■ YOUR OBJECTIVE
Reproduce the lines below word for word, without any changes.

********************

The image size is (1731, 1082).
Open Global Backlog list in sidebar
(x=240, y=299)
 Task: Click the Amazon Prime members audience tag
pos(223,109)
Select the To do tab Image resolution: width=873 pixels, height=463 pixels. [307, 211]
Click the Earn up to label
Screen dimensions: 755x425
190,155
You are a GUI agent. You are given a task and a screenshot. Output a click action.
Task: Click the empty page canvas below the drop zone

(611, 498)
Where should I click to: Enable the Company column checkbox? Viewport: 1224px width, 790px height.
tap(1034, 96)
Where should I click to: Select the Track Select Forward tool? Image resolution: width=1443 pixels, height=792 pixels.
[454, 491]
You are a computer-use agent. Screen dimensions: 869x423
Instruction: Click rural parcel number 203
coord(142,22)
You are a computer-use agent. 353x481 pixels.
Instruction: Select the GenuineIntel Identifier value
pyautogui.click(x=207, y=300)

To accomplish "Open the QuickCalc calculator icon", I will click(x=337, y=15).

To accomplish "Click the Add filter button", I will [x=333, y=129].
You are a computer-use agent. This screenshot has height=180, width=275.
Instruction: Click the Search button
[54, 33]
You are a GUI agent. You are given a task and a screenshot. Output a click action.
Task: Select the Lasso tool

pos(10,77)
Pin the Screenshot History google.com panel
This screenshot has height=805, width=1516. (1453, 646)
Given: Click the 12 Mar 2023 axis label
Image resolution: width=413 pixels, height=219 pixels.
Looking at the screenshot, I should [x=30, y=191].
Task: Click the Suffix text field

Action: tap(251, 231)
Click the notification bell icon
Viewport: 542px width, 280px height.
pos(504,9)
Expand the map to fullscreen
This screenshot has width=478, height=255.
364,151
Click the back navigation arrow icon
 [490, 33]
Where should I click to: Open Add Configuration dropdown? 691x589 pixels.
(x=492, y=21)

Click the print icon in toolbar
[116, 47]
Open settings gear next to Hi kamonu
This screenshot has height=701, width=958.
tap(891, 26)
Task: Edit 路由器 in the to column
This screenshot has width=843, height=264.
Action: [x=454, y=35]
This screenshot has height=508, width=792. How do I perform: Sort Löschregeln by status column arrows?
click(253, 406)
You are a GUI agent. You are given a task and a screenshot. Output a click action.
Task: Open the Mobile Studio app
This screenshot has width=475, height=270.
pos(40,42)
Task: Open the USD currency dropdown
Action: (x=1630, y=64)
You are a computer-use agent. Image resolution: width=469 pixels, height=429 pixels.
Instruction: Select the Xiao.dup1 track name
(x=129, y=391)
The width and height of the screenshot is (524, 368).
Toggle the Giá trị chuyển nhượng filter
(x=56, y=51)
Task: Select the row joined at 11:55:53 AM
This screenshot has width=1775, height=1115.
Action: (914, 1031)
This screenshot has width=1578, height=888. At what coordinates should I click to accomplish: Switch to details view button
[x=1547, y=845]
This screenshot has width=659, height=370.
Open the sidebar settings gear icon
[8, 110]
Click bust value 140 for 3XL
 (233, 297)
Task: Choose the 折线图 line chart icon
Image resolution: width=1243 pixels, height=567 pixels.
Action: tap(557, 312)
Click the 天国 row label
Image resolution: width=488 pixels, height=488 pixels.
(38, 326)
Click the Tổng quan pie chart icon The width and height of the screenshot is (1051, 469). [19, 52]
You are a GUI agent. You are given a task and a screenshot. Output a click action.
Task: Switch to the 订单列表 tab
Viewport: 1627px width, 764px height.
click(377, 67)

********************

■ EXERCISE SOLUTION
The image size is (1731, 1082).
Open Global Backlog list in sidebar
(x=240, y=299)
 Task: Click the Amazon Prime members audience tag
pos(223,109)
Select the To do tab Image resolution: width=873 pixels, height=463 pixels. [307, 211]
Click the Earn up to label
Screen dimensions: 755x425
190,155
You are a GUI agent. You are given a task and a screenshot. Output a click action.
Task: Click the empty page canvas below the drop zone

(611, 498)
Where should I click to: Enable the Company column checkbox? Viewport: 1224px width, 790px height.
tap(1034, 96)
Where should I click to: Select the Track Select Forward tool? Image resolution: width=1443 pixels, height=792 pixels.
[454, 491]
You are a computer-use agent. Screen dimensions: 869x423
Instruction: Click rural parcel number 203
coord(142,22)
You are a computer-use agent. 353x481 pixels.
Instruction: Select the GenuineIntel Identifier value
pyautogui.click(x=207, y=300)

To accomplish "Open the QuickCalc calculator icon", I will click(x=337, y=15).

To accomplish "Click the Add filter button", I will [x=333, y=129].
You are a computer-use agent. This screenshot has height=180, width=275.
Instruction: Click the Search button
[54, 33]
You are a GUI agent. You are given a task and a screenshot. Output a click action.
Task: Select the Lasso tool

pos(10,77)
Pin the Screenshot History google.com panel
This screenshot has height=805, width=1516. (1453, 646)
Given: Click the 12 Mar 2023 axis label
Image resolution: width=413 pixels, height=219 pixels.
Looking at the screenshot, I should [x=30, y=191].
Task: Click the Suffix text field

Action: tap(251, 231)
Click the notification bell icon
Viewport: 542px width, 280px height.
pos(504,9)
Expand the map to fullscreen
This screenshot has width=478, height=255.
364,151
Click the back navigation arrow icon
 [490, 33]
Where should I click to: Open Add Configuration dropdown? 691x589 pixels.
(x=492, y=21)

Click the print icon in toolbar
[116, 47]
Open settings gear next to Hi kamonu
This screenshot has height=701, width=958.
tap(891, 26)
Task: Edit 路由器 in the to column
This screenshot has width=843, height=264.
Action: [x=454, y=35]
This screenshot has height=508, width=792. How do I perform: Sort Löschregeln by status column arrows?
click(253, 406)
You are a GUI agent. You are given a task and a screenshot. Output a click action.
Task: Open the Mobile Studio app
This screenshot has width=475, height=270.
pos(40,42)
Task: Open the USD currency dropdown
Action: (x=1630, y=64)
You are a computer-use agent. Image resolution: width=469 pixels, height=429 pixels.
Instruction: Select the Xiao.dup1 track name
(x=129, y=391)
The width and height of the screenshot is (524, 368).
Toggle the Giá trị chuyển nhượng filter
(x=56, y=51)
Task: Select the row joined at 11:55:53 AM
This screenshot has width=1775, height=1115.
Action: (914, 1031)
This screenshot has width=1578, height=888. At what coordinates should I click to accomplish: Switch to details view button
[x=1547, y=845]
This screenshot has width=659, height=370.
Open the sidebar settings gear icon
[8, 110]
Click bust value 140 for 3XL
 (233, 297)
Task: Choose the 折线图 line chart icon
Image resolution: width=1243 pixels, height=567 pixels.
Action: tap(557, 312)
Click the 天国 row label
Image resolution: width=488 pixels, height=488 pixels.
(38, 326)
Click the Tổng quan pie chart icon The width and height of the screenshot is (1051, 469). [19, 52]
You are a GUI agent. You are given a task and a screenshot. Output a click action.
Task: Switch to the 订单列表 tab
Viewport: 1627px width, 764px height.
click(377, 67)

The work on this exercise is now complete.